■ **Directions**: Rewrite the lines below as a numbered list, omitting any blank lines.

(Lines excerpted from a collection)
───
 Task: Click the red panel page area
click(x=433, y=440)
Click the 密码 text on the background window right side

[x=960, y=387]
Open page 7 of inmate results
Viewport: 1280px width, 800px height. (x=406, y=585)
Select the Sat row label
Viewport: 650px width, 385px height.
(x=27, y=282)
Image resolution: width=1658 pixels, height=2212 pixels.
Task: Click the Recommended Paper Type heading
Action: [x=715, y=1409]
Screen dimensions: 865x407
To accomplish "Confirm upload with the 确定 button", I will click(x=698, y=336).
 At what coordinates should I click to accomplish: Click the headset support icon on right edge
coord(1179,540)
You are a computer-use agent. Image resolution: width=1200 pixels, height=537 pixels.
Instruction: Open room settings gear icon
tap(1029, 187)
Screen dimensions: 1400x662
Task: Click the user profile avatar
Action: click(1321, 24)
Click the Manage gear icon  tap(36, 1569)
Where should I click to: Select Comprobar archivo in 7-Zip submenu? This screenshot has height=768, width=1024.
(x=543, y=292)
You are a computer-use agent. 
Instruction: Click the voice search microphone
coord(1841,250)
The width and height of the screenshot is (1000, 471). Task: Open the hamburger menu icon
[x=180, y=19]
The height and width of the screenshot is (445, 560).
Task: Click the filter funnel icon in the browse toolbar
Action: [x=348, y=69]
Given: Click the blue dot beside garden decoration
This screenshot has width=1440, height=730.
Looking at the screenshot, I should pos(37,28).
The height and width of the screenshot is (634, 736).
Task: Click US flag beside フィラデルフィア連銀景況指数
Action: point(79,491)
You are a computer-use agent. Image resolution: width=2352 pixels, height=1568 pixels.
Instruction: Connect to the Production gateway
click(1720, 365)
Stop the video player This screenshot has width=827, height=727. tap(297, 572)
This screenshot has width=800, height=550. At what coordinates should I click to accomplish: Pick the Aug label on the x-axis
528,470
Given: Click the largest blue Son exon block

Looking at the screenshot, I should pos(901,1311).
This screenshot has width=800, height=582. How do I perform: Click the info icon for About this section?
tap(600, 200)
───
■ **Answer to this problem**:
1.  Task: Click the red panel page area
2. click(x=433, y=440)
3. Click the 密码 text on the background window right side
4. [x=960, y=387]
5. Open page 7 of inmate results
6. Viewport: 1280px width, 800px height. (x=406, y=585)
7. Select the Sat row label
8. Viewport: 650px width, 385px height.
9. (x=27, y=282)
10. Image resolution: width=1658 pixels, height=2212 pixels.
11. Task: Click the Recommended Paper Type heading
12. Action: [x=715, y=1409]
13. Screen dimensions: 865x407
14. To accomplish "Confirm upload with the 确定 button", I will click(x=698, y=336).
15.  At what coordinates should I click to accomplish: Click the headset support icon on right edge
16. coord(1179,540)
17. You are a computer-use agent. Image resolution: width=1200 pixels, height=537 pixels.
18. Instruction: Open room settings gear icon
19. tap(1029, 187)
20. Screen dimensions: 1400x662
21. Task: Click the user profile avatar
22. Action: click(1321, 24)
23. Click the Manage gear icon  tap(36, 1569)
24. Where should I click to: Select Comprobar archivo in 7-Zip submenu? This screenshot has height=768, width=1024.
25. (x=543, y=292)
26. You are a computer-use agent. 
27. Instruction: Click the voice search microphone
28. coord(1841,250)
29. The width and height of the screenshot is (1000, 471). Task: Open the hamburger menu icon
30. [x=180, y=19]
31. The height and width of the screenshot is (445, 560).
32. Task: Click the filter funnel icon in the browse toolbar
33. Action: [x=348, y=69]
34. Given: Click the blue dot beside garden decoration
35. This screenshot has width=1440, height=730.
36. Looking at the screenshot, I should pos(37,28).
37. The height and width of the screenshot is (634, 736).
38. Task: Click US flag beside フィラデルフィア連銀景況指数
39. Action: point(79,491)
40. You are a computer-use agent. Image resolution: width=2352 pixels, height=1568 pixels.
41. Instruction: Connect to the Production gateway
42. click(1720, 365)
43. Stop the video player This screenshot has width=827, height=727. tap(297, 572)
44. This screenshot has width=800, height=550. At what coordinates should I click to accomplish: Pick the Aug label on the x-axis
45. 528,470
46. Given: Click the largest blue Son exon block
47. Looking at the screenshot, I should pos(901,1311).
48. This screenshot has width=800, height=582. How do I perform: Click the info icon for About this section?
49. tap(600, 200)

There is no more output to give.